Miller comes to Indiana with a better resume than Groce brought to Illinois — the A-10 is a much better league on an annual basis than the MAC, and Miller did more consistent winning over a longer stretch — but with a similar challenge ahead of him. Illini fans soured on Groce relatively quick, with questions about his job status lingering for a couple of years before he was fired earlier this month. Certainly Crean was never free from questions about his job status during his time in Bloomington, not even getting them to go away with a Big Ten championship last season. Will Hoosier fans treat Miller any differently if a deep tournament run doesn't come in one of Miller's first few seasons?

Of course, that all comes with the territory of being a college basketball coach, and Miller knows that well from his time as a major-conference assistant and with his brother the head coach at Arizona.

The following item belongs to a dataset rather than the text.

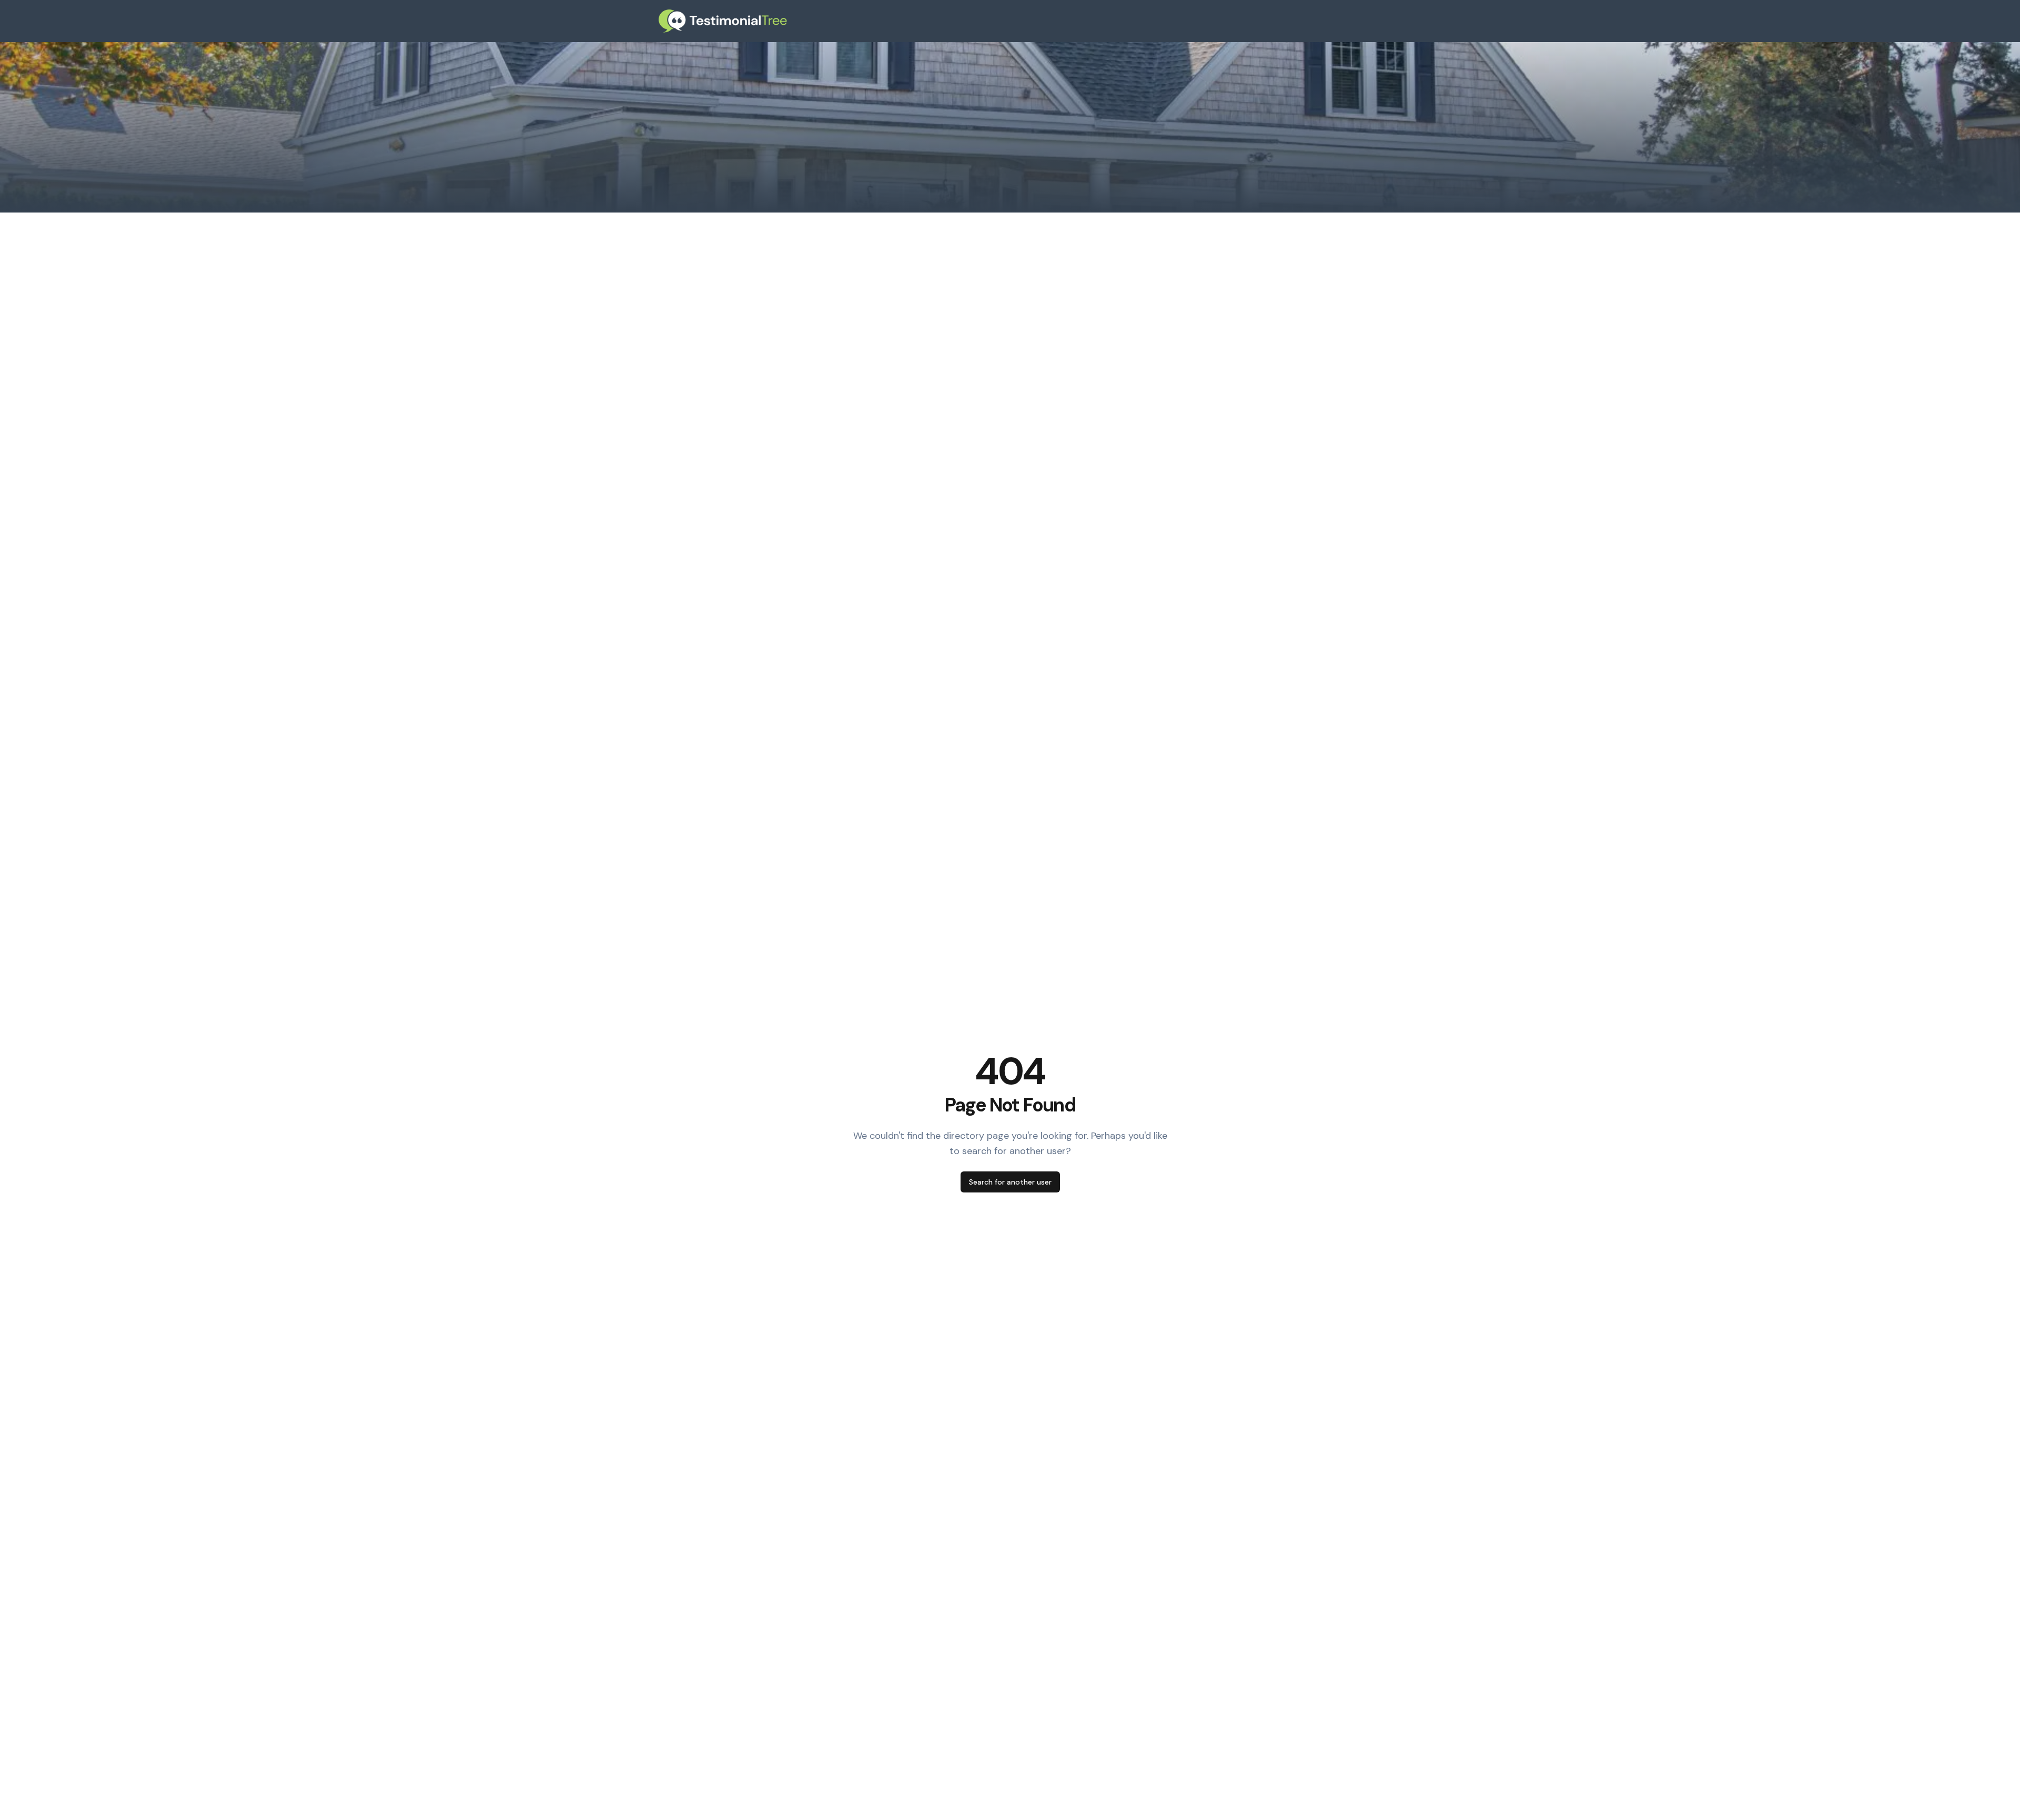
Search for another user (1010, 1182)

But now he has to live it every day.

"I don't think you come to Indiana if you don't want to live in the neighborhood," Miller said about the expectations during his introductory press conference Monday. "If you don't want to move into that neighborhood, then you shouldn't be here. If you like the neighborhood, then you come, and I think, like I've been at a high level at a lot of different spots. I've been with great people. I think I'm very confident that what we do works, and I'd like for the opportunity to try and make it work here.

"I think the Big Ten is an excellent league with great coaches to be with, to be against, and you're going to get better. They're going to make you better, and you're going to be better for it.

"To me, I know where we're at, and I know what the job is. That didn't waver me. I think more than anything, this is what you want if you love the game."

Miller is a great hire by Glass. It's time to find out if Indiana and its sky-high expectations make for a great landing spot for Miller.